§ Description of the task:
The line with "Task: Open the Drag Select Box dropdown" marks where to begin; print it and all lines after it in the material below exactly, skipping pictures.

§ Supplied information:
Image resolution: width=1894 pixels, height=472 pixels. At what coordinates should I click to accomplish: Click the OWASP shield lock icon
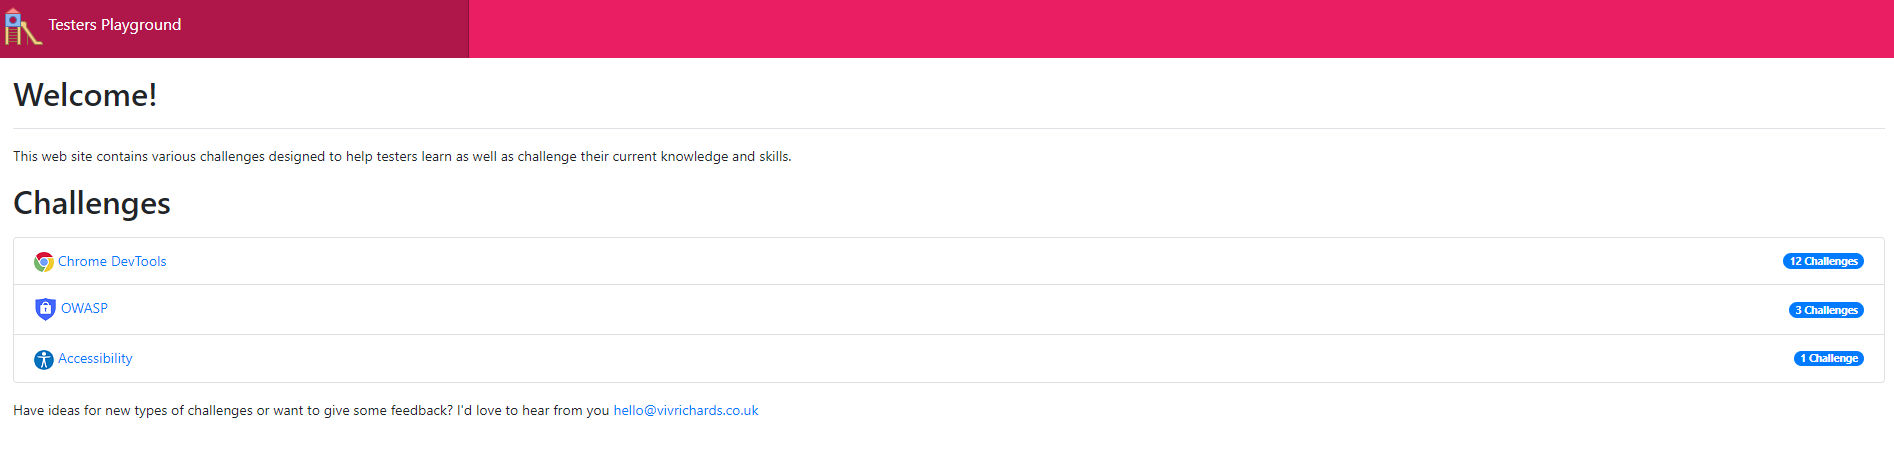(45, 309)
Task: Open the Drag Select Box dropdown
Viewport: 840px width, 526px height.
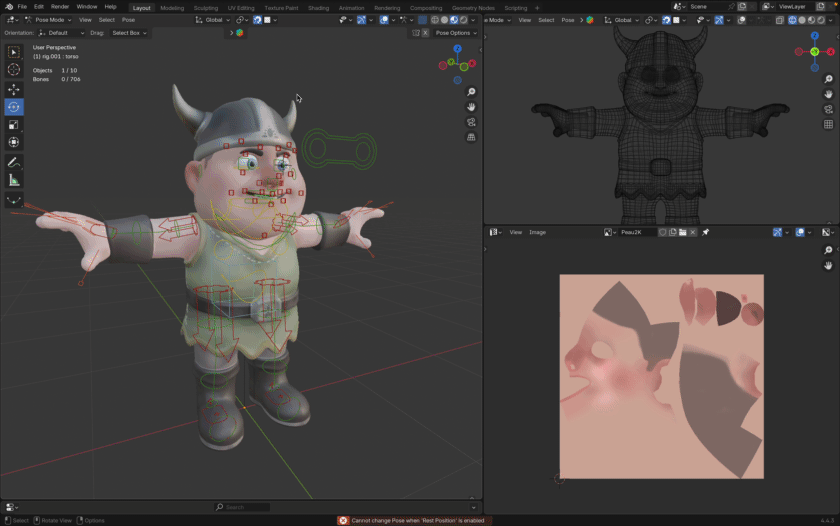Action: click(129, 33)
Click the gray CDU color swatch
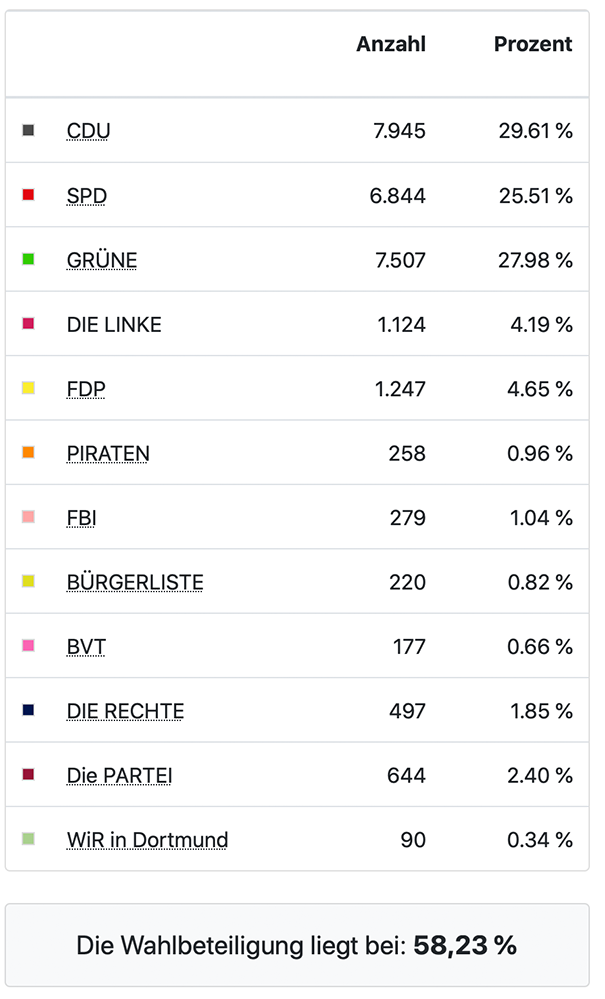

§ Written answer:
Task: Open the Drag Select Box dropdown
Viewport: 840px width, 526px height.
Action: click(129, 33)
Click the gray CDU color swatch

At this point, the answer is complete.